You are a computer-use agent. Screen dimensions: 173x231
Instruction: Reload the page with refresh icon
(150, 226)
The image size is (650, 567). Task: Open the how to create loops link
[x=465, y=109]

* * *

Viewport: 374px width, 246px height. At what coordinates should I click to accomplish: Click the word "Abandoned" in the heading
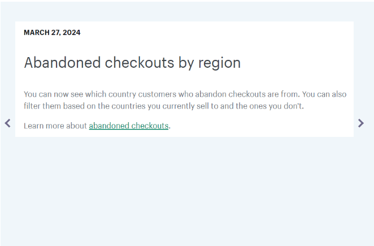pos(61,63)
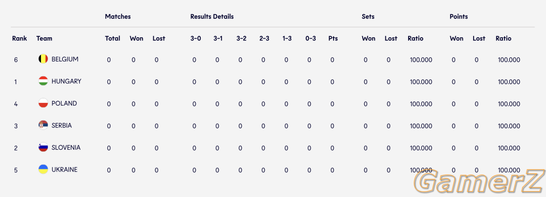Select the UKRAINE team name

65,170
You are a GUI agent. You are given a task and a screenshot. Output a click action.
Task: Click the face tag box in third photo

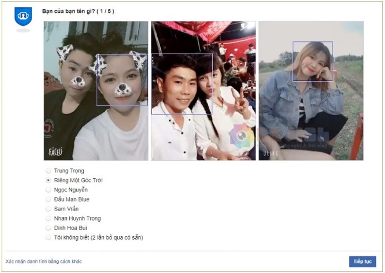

---

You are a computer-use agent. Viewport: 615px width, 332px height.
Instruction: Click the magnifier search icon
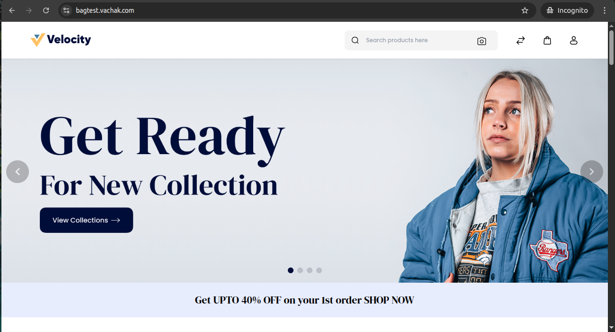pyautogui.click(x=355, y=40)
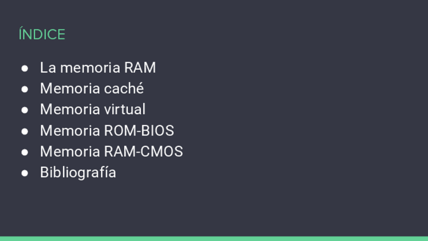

**EXERCISE DETAILS**
Find every line above that contains the word "computer", and return each one.

**RESULT BELOW**
You are a computer-use agent. Screen dimensions: 173x231
You are a computer-use agent. Viewport: 615px width, 332px height.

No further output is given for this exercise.